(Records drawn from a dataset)
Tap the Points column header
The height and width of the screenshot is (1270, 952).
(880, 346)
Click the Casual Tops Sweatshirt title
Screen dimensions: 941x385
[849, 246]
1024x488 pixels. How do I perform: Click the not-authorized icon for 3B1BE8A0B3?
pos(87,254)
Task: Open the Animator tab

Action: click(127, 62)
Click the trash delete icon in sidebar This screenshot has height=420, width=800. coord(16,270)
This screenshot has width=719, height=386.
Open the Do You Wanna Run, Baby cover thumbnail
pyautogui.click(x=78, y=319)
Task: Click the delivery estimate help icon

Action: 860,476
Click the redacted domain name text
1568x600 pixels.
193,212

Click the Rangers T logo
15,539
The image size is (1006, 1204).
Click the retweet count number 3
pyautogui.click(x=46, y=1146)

Exercise:
Whenever a line of the data above includes the word "This", copy that line.

Expected output:
Click the trash delete icon in sidebar This screenshot has height=420, width=800. coord(16,270)
This screenshot has width=719, height=386.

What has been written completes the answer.